Ce sentiment de mélange difforme de moults ɶuvres ne disparaît jamais vraiment. Pire encore, il s’accentue au fil des trois heures que durent l’aventure. Parce que l’histoire ne fait qu’aligner les clichés les uns après les autres : le flic amnésique, une « ville poubelle » pour citer le protagoniste, une méchante qui a peut-être un rapport plus profond que ce qu’on croit avec le personnage principal, une PDG aux intentions transparentes… Évidemment qu’il est difficile de se déterminer comme appartenant à un genre sans en reprendre les codes, mais on atteint ici le summum de l’univers creux, sans aucune authenticité. C’est simple : à aucun moment on n’est dedans, à aucun moment le monde semble avoir une vie propre ou un minimum de crédibilité. On est dans du cyberpunk, on le sait, le jeu le sait, et on a pas besoin de plus qu’une ville divisé entre beaux et bas quartiers. Un cadre éculé ne suffit pas à disqualifier une oeuvre ; le fait de se reposer uniquement dessus… un peu plus. Nobody Wants to Die faisait largement mieux de côté-là.
D’autant plus que le scénario n’apporte aucune changement à ce ressenti. Là encore, l’histoire est dépourvue d’intérêt, téléphonée à des kilomètres, avec des dialogues fades et des blagues pas drôles. Pourtant, on retrouve à l’écriture Paco Bescós, un écrivain et romancier espagnol spécialisé dans le genre policier. Peut-être était-il en panne d’inspiration, ou pire encore, pas suffisamment à l’aise avec le genre pour sortir de l’ombre de ses inspirations. Quoiqu’il en soit, le résultat est inintéressant à souhait. McCoin est exaspérant, le chef de la police transparent, l’antagoniste sans aucune épaisseur, les personnages rencontrés oubliables. Quelques éléments pourraient être intéressants, mais ils sont soit survolés, soit traités avec le même ton faussement dramatique, qui ne fait que rendre chaque passage ridicule. On a l’impression que l’écriture se veut premier degré, mais qu’elle ne peut être découverte qu’au trentième. Un problème dont souffrait aussi Nobody Wants to Die, d’ailleurs. Mais au moins, on était intrigué, et on avait quelques bonnes surprises. Là, on connait la fin dès le premier tiers du jeu terminé.

• _SÉRIE D'EXERCICES_
1. Relevez tous les clichés que la critique du jeu énumère dans son premier paragraphe pour décrire l'histoire.
2. Poursuivez la critique du jeu en reprenant après sa dernière phrase.
Le matériel qui suit n'est pas utile pour traiter ces exercices.

• _DONNÉES FOURNIES_
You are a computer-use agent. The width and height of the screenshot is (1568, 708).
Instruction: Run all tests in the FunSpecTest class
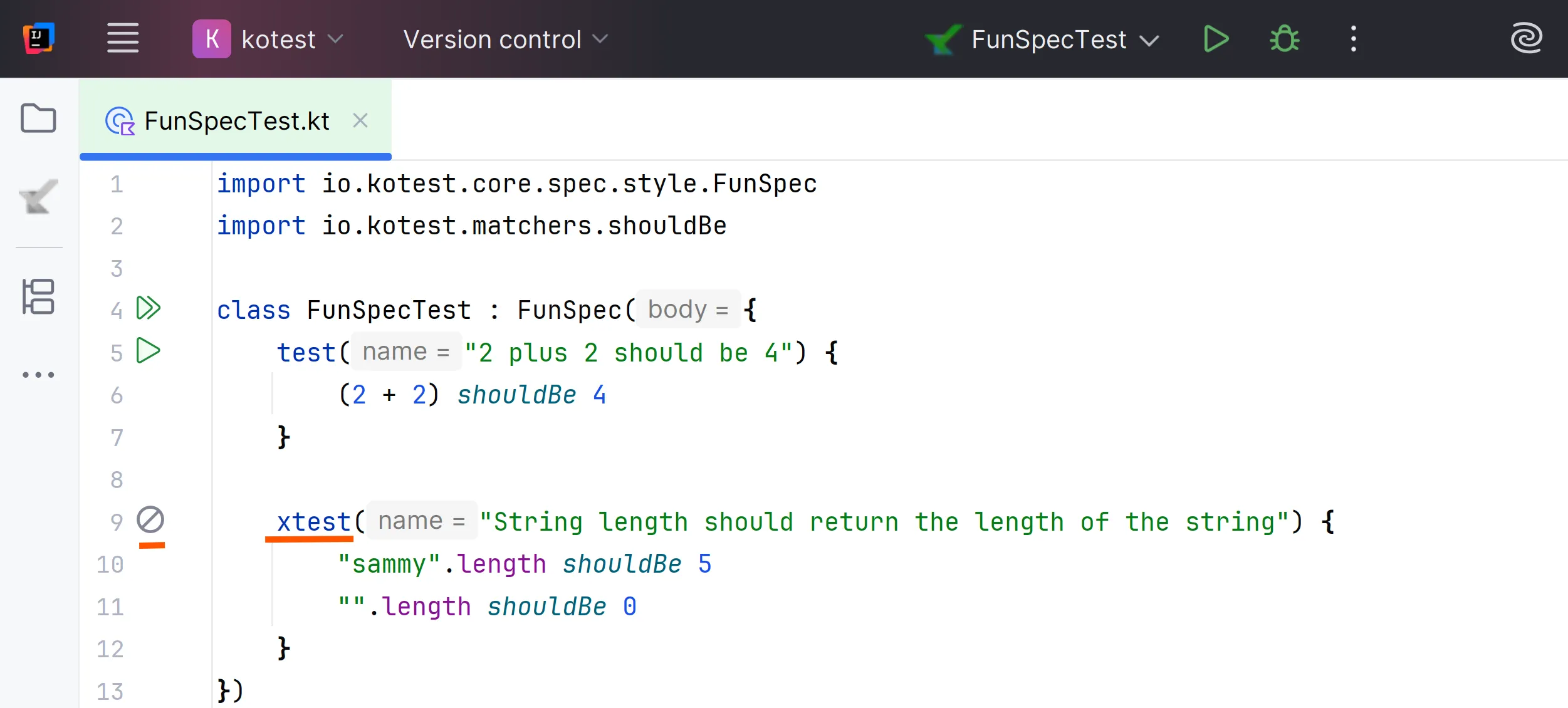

• _CORRIGÉ DE L'EXERCICE_
1.
- le flic amnésique
- une « ville poubelle »
- une méchante qui a peut-être un rapport plus profond que ce qu'on croit avec le personnage principal
- une PDG aux intentions transparentes

2.
Faut dire aussi que Neon Blood n’est pas aidé par la traduction. Si vous aviez dans l’idée d’essayer le jeu en français, passez votre chemin si vous êtes anglophobe, ou basculez directement dans la langue de Shakespeare pour pouvoir réellement profiter de ce que le jeu a à offrir. On ne peut pas vraiment en vouloir à une équipe de trois personnes qui n’avaient sans doute pas le budget nécessaire pour engager un traducteur, mais l’utilisation de Google Traduction se ressent dans presque chaque ligne de dialogue. Il n’est pas rare de lire des phrases comme « Ne me viens pas avec des conneries sentimentales ; je m’en fous », avoir « exprimez » au lieu de parler au-dessus des personnages à qui l’on souhaite s’adresser, ou autres propos totalement incohérents en français. Il arrive même parfois que certaines phrases ne soient pas traduites. L’expérience n’était déjà pas réjouissante, elle en devient indigeste.
Alors, que reste-t-il à Neon Blood pour réussir à vous convaincre d’embarquer ? Ses néons, probablement. Visuellement, le jeu a de bonnes idées en mélangeant voxel et pixel-art traditionnel, processus qui rappelle le très attendu Replaced ou l’arlésienne The Last Night. À vrai dire, c’est cette direction artistique qui m’a poussé à m’intéresser au jeu, et je n’ai pas été déçu sur ce point : les décors sont très beaux, même s’ils manquent quelque peu de diversité. Bon, ils manquent parfois aussi de lisibilité, et il m’est fréquemment arriver de me cogner contre des objets ou des passants. Mais dans l’ensemble, rien qui n’empêche de profiter de l’ambiance.
Malheureusement, le gameplay n’est pas aussi affriolant. La majorité du jeu consiste à aller à un point A, engager un dialogue, faire un scan, engager un nouveau dialogue, combattre, aller à un point B, etc.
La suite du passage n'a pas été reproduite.